Consignes.
a: Répondez brièvement à ces questions sur le texte consacré à l'affaire d'abus de faiblesse :
(i) Où la prévenue a-t-elle fait la connaissance du septuagénaire ?
(ii) Quel était le montant du premier virement ?
(iii) Dans quel pays se trouvaient les vacances payées par le septuagénaire ?
b: Poursuivez le texte sur l'affaire d'abus de faiblesse à partir de sa dernière phrase.

Extrait du document.
╭──
Lundi matin, une femme de 27 ans devait répondre d’abus de faiblesse sur un septuagénaire. En l’espace de trois mois, il lui avait viré près de 100 000 euros.
« J’ai fait connaissance de monsieur dans le café dans lequel je travaillais à l’époque. Il y venait toujours en voiture et seul. Pour moi, il était sain d’esprit. » La prévenue, âgée aujourd’hui de 27 ans, situe leur rencontre au printemps 2013. Le premier virement à hauteur de 6 000 euros a eu lieu en date du 20 juin. «À l’époque j’avais des problèmes financiers. Je lui ai demandé s’il pouvait me prêter de l’argent. J’ai écrit sur un papier que je lui rendrais 150 euros tous les mois», explique-t-elle.
Cela ne s’arrête toutefois pas là. La jeune maman qui élevait seule ses enfants a continué à profiter de l’argent du septuagénaire. Ce dernier lui a ainsi payé un siège enfant, des vêtements, une facture téléphonique… et ses vacances au Portugal. Ce qui fait qu’en l’espace de trois mois le total des versements tournait autour des 95 500 euros.
╰──
Entrées répertoriées.
╭──
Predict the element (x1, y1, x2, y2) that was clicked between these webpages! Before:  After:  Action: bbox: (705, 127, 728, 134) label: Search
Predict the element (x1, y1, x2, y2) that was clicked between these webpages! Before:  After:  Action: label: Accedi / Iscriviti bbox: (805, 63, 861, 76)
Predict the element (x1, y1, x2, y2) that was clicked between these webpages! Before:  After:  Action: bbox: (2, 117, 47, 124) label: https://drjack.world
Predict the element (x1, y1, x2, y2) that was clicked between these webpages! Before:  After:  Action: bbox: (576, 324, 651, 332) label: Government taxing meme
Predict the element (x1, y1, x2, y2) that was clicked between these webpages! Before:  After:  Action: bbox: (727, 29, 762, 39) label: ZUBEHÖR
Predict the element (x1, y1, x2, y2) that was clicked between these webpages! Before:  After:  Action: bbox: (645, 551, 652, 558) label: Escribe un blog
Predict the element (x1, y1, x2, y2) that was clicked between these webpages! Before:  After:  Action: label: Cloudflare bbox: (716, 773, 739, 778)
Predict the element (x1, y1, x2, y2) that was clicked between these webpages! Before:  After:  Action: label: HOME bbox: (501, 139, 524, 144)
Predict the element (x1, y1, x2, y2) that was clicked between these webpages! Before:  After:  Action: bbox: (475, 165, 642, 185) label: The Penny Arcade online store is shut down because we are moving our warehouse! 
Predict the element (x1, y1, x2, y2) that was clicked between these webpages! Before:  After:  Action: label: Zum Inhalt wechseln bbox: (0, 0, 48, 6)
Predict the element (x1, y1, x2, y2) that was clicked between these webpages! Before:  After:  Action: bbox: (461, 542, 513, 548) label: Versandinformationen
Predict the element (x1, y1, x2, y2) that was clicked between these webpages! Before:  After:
╰──
Vos réponses.
a:
(i) Dans le café où elle travaillait à l'époque.
(ii) 6 000 euros.
(iii) Au Portugal.

b:
«Pourquoi a-t-il fait cela ? Cela vous paraît normal qu’il vous prête 6 000 euros et vous paie vos achats ?» La question du président de la 18e chambre correctionnelle a retenti plus d’une fois, lundi matin. Sa réponse : «Parce que je le lui ai demandé. On s’entendait bien. J’étais là pour lui. Tous les jours, il m’appelait…» «Il ne m’a pas donné tout l’argent d’un seul coup», précise-t-elle.
Dans cette importante somme se trouvent également les 25 000 euros ayant servi à l’acquisition d’une nouvelle voiture. Ce n’était pas la prétendue réparation dont elle lui avait parlé. «Ma Nissan était cassée. Il m’a dit qu’il m’offrait une voiture pour mon anniversaire.» Voilà la version de la prévenue. Leur relation, elle l’a décrite comme suit : «C’est comme s’il avait été mon grand-père.Il ne m’a jamais touchée.» Quant aux vacances au Portugal qu’elle avait payées grâce à la carte bancaire du septuagénaire, elle affirme : «Il était bien au courant. C’était pour le baptême de mes enfants.»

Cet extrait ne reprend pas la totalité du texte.